ペツネックの蛮勇と捉えられかねない態度により、最も知りたい情報を得ることができたが、だからといって心が晴れるようなことではない。


ローレンツ男爵家だったとは・・・。


イザーク伯は呻くような声をあげる。

ローレンツ男爵家、簡単に言えば"没落した子沢山貴族"だ。


没落貴族の子弟が傭兵になるなど、ありふれた話すぎる。

しかも五男となると、国外に出てしまえば追跡調査も難しい。


「さて、襲撃者の名を明かしたのだ。本題に入ろうではないか。

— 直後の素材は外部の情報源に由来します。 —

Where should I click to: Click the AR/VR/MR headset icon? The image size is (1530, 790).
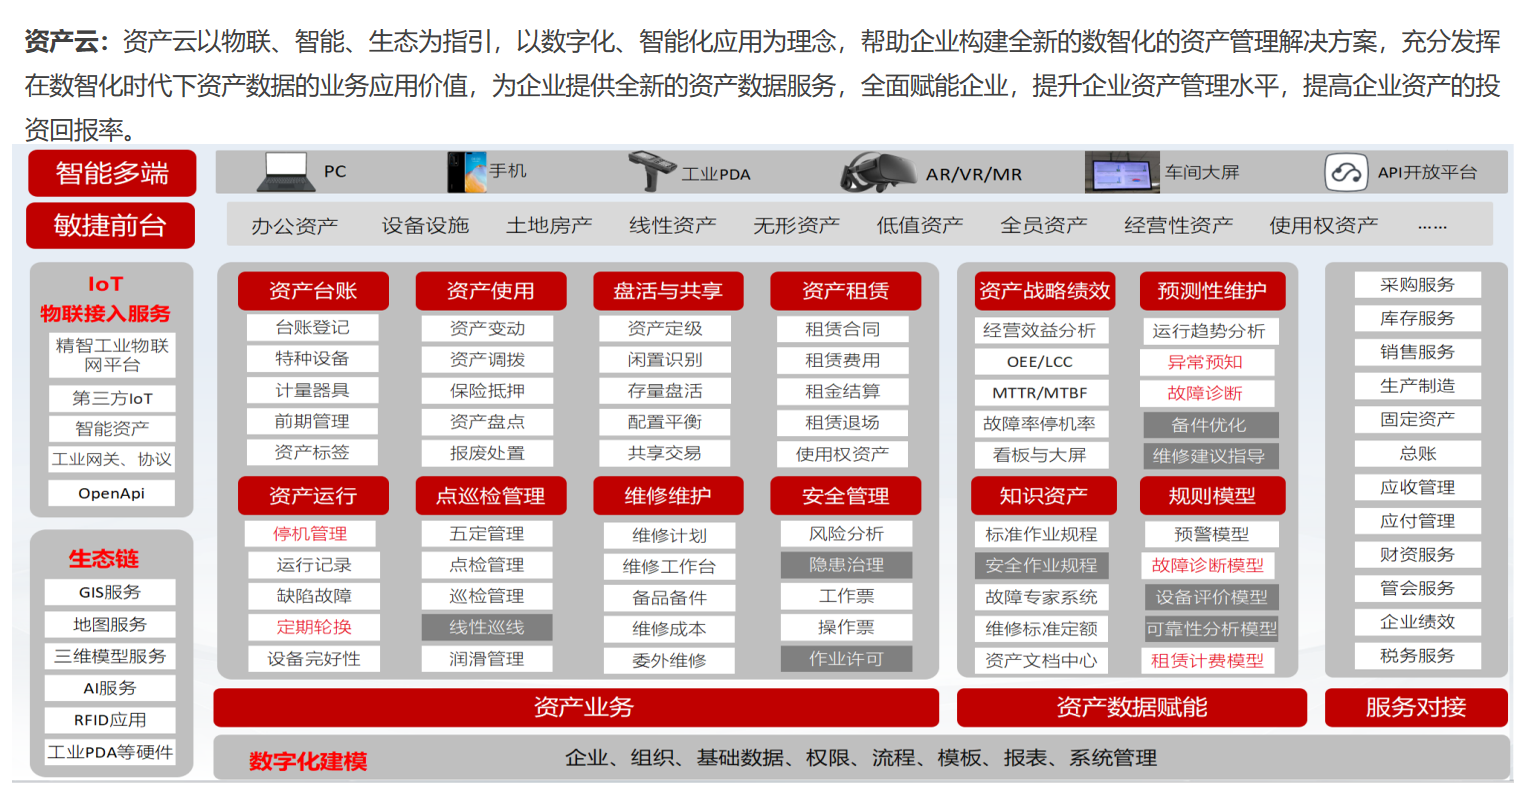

」


リュウヤのその言葉に、イザーク伯は本来の目的を思い出した。













下交渉、その第1回目となると、互いの主張のぶつけ合いが基本的なものである。

そこから妥協点を見つけ、より自分たちに有利な条件を獲得するための戦いが始まるのだ。


「外交とは武器を用いない戦争である」


とは、使い古された言葉だが、決して間違った言葉ではない。

しかも、戦後処理のための交渉となれば、それはまさに"言葉を武器にした戦争"である。

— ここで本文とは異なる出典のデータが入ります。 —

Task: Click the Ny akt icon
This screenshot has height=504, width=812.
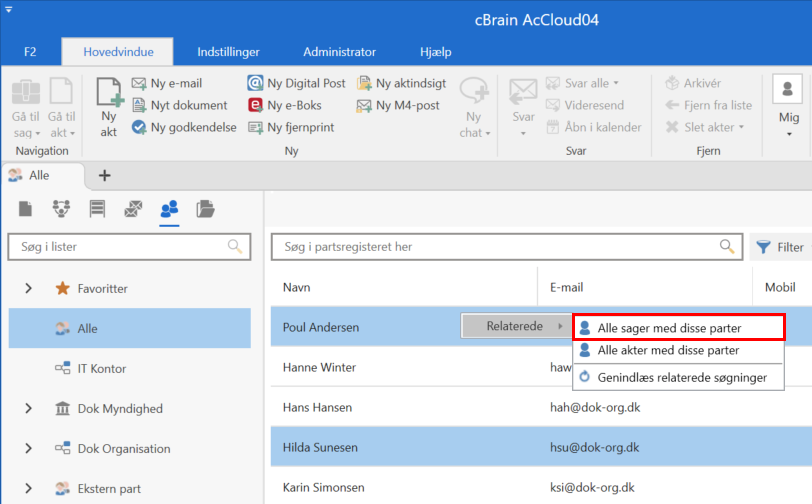Action: 108,104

特に、オスト王国とセルヴィ王国のやりとりは、激戦というべきものであった。


これは、互いの認識の違いが大きいかもしれない。

オスト王国にしてみれば、敗れたのは龍王国(シヴァ)にであって、セルヴィ王国にではない。

事実、龍王国の手助けが無ければ、コスヴォル地方を失陥することは無かった。


だが、セルヴィ王国の見立ては違う。

たしかに龍王国の助力はあったが、コスヴォル地方を取り返すために多くの犠牲者を出したのであり、また、表立って戦ったのは自分たちであるという自負がある。


この両者の対立により、コスヴォル地方の扱いに関する話し合いに多くの時間が割かれた。


あまりの激しいやりとりに両者は疲弊し、この日での交渉継続は困難であるとして、物別れとなった。


イザーク伯は、報告のためにグラーツへ戻る。


そして翌日、講和交渉は大きく動くことになる。


それは、夜の間にリュウヤが派遣した使者の提示した条件によるものだった。